Herman Kuchmeister was bom in Ottendorf, Germany on October. 15, 1877, and enlisted in the Marines August 17, 1897. Following his recuperation in the hospital for wounds received during the action at Cienfuegos, he married and settled in the town of Winthrop, Massachusetts. He and his wife had two daughters.
Kuchmeister became a US Customs inspector, and met an untimely death Feb. 1, 1923, as result of the wounds he had suffered during the war. He was a past commander Worth Bagley Camp # 6, Spanish War Veterans, Charlestown, Massachusetts.
Kuchmeister is buried in the old cemetery of Winthrop, Mass., and his grave is marked by a Monument dedicated by the Town ol Oct. 5, 1924, and also by a Veterans Administration Bronze Medal of Honor Plaque.
"How we cut the Cable at Cienfuegos, Cuba
by Hermann W. Kuchmeister, MOH
"Captain McCalla of the MARBLEHEAD, on which I was serving, called Assembly on the deck, and advised the crew about the cutting of the cables and the great danger involved and his call for volunteers was met with a ready response.
I asked permission to go, but was at first refused, Capt. McCalla thinking me too young, but he granted his permission after I reminded him of my record with the rifle, having won a sharpshooters medal for the best score in target practice.
That night as I spread my hammock out, I thought " Would I be on board the following night or would I be resting at the bottom of the sea?"

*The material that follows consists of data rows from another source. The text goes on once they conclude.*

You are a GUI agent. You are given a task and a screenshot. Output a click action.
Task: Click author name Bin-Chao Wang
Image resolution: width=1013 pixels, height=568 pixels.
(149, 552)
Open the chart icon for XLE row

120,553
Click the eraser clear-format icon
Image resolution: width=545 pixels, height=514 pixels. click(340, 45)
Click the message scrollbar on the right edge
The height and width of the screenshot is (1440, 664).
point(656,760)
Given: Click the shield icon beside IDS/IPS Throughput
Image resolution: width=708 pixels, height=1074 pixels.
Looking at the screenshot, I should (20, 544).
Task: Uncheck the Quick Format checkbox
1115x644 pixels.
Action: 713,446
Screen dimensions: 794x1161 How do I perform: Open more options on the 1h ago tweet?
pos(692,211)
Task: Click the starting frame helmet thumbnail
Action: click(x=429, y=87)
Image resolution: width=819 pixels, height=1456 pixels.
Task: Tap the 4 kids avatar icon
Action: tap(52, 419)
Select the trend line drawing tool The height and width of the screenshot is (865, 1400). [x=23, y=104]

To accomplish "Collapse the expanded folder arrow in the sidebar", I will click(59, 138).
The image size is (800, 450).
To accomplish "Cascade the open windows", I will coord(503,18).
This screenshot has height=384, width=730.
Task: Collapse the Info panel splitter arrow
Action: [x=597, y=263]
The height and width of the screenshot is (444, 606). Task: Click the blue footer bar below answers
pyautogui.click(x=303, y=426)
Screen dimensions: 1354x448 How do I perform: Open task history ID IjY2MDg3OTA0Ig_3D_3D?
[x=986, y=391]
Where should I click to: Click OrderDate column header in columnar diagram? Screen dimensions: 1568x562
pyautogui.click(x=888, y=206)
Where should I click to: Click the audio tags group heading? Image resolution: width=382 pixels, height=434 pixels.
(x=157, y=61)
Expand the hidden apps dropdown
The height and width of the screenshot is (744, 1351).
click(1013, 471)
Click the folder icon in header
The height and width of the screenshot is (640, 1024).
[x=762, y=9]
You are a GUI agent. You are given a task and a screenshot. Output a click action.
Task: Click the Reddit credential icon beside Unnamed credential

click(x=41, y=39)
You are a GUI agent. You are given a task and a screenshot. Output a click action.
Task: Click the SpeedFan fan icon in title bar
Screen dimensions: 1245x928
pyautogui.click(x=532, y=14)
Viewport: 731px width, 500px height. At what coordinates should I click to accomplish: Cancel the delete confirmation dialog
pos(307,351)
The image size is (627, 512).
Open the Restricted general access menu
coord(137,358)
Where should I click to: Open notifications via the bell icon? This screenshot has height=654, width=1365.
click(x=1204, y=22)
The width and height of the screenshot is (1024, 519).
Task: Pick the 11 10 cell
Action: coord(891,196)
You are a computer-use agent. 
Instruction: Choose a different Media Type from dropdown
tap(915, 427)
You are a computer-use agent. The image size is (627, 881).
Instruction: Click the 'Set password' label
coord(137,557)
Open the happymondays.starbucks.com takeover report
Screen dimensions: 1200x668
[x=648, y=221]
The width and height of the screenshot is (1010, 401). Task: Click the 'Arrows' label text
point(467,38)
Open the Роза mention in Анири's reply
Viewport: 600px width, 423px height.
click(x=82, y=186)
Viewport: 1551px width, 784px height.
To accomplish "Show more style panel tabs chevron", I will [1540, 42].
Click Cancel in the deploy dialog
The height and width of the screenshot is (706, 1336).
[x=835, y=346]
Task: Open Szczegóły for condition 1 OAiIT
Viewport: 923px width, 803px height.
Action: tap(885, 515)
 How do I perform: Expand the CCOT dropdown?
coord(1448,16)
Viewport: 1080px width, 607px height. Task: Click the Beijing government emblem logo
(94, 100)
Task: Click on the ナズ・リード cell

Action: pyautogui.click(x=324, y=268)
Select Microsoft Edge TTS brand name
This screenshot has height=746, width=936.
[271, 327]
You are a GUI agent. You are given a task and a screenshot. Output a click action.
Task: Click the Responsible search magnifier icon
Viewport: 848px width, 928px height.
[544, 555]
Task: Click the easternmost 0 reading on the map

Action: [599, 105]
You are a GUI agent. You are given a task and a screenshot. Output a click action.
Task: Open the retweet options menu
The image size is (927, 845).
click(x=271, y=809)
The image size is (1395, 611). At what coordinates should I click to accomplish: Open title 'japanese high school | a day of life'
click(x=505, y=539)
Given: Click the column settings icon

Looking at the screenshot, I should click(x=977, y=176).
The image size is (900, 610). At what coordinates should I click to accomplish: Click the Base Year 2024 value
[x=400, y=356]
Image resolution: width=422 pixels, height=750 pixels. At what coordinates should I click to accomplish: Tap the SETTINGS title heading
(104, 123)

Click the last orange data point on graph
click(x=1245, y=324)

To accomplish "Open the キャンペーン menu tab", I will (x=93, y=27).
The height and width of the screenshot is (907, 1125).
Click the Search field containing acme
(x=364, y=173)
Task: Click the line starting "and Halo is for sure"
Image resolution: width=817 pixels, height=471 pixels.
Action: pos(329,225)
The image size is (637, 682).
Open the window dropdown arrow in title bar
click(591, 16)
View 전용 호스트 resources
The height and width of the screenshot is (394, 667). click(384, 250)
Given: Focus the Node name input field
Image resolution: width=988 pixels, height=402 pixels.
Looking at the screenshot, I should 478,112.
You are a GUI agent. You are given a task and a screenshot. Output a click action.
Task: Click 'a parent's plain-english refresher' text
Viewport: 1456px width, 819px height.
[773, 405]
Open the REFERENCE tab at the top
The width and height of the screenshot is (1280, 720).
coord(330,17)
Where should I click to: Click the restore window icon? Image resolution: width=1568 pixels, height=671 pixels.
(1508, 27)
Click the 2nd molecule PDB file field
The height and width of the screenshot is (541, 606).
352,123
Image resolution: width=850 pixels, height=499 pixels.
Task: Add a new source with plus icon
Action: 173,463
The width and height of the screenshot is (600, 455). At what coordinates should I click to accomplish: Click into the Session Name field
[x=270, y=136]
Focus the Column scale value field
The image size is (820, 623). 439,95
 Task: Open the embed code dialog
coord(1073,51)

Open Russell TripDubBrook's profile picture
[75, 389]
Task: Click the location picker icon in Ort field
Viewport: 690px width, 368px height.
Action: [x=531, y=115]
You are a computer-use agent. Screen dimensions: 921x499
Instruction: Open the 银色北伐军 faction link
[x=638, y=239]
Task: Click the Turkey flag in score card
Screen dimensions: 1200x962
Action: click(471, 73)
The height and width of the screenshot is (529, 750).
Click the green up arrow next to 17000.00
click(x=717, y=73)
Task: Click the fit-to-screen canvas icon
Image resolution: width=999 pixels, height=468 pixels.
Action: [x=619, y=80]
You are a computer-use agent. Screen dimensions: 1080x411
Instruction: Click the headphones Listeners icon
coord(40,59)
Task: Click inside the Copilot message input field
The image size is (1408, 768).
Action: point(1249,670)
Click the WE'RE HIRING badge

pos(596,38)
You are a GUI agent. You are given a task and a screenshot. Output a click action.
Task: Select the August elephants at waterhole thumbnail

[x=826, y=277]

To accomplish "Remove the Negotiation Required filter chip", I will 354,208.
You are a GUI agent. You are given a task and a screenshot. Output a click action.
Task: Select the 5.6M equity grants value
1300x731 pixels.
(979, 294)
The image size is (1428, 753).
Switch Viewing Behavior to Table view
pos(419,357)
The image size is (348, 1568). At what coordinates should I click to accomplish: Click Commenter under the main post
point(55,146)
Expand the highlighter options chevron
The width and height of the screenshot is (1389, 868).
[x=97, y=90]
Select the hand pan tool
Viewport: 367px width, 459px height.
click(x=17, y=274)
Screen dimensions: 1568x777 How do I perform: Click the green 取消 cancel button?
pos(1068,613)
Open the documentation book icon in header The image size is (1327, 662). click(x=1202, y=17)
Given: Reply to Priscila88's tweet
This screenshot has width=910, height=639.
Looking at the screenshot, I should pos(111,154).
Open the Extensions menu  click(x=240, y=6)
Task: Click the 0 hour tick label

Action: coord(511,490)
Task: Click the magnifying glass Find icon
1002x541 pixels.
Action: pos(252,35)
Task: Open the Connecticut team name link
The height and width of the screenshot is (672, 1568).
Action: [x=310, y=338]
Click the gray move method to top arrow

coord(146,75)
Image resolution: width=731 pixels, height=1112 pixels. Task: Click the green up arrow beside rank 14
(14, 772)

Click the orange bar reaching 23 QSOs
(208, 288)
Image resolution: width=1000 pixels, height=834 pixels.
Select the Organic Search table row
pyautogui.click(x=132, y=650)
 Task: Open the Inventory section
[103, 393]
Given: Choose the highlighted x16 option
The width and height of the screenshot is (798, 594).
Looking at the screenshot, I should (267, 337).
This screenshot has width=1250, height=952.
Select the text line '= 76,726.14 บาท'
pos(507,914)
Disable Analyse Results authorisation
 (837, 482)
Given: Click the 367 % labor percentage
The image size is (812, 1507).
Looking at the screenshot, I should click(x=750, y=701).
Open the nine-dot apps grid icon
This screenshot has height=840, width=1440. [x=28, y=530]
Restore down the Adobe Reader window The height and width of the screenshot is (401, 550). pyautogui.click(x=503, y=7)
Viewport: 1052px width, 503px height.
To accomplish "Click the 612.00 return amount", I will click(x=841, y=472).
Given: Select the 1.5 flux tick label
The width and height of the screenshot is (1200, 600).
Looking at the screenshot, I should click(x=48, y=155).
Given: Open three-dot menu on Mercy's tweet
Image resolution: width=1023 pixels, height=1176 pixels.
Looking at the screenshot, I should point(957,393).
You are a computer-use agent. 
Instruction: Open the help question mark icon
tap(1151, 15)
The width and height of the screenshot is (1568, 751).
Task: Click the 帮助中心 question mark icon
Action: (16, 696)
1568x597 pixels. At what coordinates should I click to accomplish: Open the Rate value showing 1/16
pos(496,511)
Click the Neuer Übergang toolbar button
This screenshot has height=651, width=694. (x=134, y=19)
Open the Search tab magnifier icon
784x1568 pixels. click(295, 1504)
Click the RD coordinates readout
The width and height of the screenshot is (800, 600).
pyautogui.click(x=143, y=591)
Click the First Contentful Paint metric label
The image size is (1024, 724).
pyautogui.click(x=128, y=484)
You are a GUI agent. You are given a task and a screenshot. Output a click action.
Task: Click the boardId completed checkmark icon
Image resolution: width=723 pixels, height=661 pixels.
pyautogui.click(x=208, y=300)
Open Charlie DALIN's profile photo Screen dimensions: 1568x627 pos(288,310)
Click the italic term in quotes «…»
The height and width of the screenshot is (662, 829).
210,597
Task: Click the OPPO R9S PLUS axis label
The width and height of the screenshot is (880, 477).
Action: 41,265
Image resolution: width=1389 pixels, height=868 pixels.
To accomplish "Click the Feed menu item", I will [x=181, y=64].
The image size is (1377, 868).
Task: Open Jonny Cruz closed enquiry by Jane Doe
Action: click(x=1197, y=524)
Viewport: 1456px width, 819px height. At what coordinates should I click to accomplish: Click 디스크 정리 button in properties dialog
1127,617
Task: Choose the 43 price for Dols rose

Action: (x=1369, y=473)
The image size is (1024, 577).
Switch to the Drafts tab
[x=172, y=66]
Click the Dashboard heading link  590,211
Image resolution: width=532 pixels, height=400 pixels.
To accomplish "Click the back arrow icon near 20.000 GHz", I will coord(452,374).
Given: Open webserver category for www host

The cutting crew was composed mostly of mechanics to cut the largest cables, while the protecting crew of which I was a member were to draw the fire from the enemy so cutting crew would not be molested. After morning coffee & hardtack, I went to a secluded place to offer a prayer to God, The bugle called assembly and 22 of us readied for action as the captain advised us again of the dangerous undertaking he bid us safe return. We went to our boats among cheers of the ship crew.
When we were about 75 yards from shore the cable cutters dropped the grappling hooks as we moved towards the shore. Our object now was to destroy the switch house so the enemy could not blow us up, for we were passing over the mines we could see clearly in the water.
We were now 50 feet from shore and we could see the MARBLEHEAD bombarding the batteries and along the rifle pits where the enemy in full force could be seen pointing their Mauser rifles directly at us. We turned our 1 pound gun on the switch house and with our 2 machine guns firing 402 shots a minute, and about 6 men firing rifles on the rifle pits, brought firing at once from the enemy.
Nine of the enemy made a charge for the switch house, and in less time then it takes to tell, they laydead and soon after we destroyed the house.
The lifting of the cable was a very perilous and laborious task but the cutting crew went about their job coolly, Bullets were piercing the boat and the water was coming in. But coolly as ever we put a bullet in the hole and it helped keep the water out. Large shells dropped around us nearly lifting us out of the water. Shells from our own ship and the Spanish batteries passed over head.
Up to this time only a few in the boat suffered slight wounds to the arm or hand, such we did not mind. Our main thought was to aim good and keep cool. But at this time the whole Santa Clara Regiment advanced in a company, as on parade. This was very dangerous to us, but we determined to try our last hope. I grasped our ensign floating on the stern and signaled "The coming of the enemy " to the MARBLEHEAD, who in a few minutes began to shell the lines demoralizing the Spanish regiment.
We received fire from another direction, that began to take its toll on our members. We seemed lost; our wounded was growing fast in number - one killed in our boat and seven in the cutting boat. Then with relief, the last cable was hoisted and cut.
A shower of bullets came again and one glanced along the left side of my face, and a second hit in the same spot, taking part of the jaw bone and teeth, and a piece off the tongue in the back part of the mouth. It came out behind the ear within a sixteenth of an inch of the jugular vein.
One of my teeth was driven into my neck where it remained until Sept. 13th, when it was removed at the Brooklyn, Naval Hospital.
The only thing I remembered after being brought aboard ship is that I insisted that I was able to walk to the operating table.
As I lay in the Captains cabin, it came to me if I died it was for my country and a glorious cause.
I was at Brooklyn Naval Hospital on June 5th where I remained for a few months before being transferred to Chelsea Naval Hospital where I remained until March 26th, 1900. Having Been nearly 2 years confined to hospitals and having five operations.
In general order #521, dated July, 7 1899, Navy Department, I was awarded a "Congressional Medal of Honor", for Heroism and Gallantry under fire of enemy. Lt. Anderson's report stated "After being severely wounded, I continued to work until ordered to stop."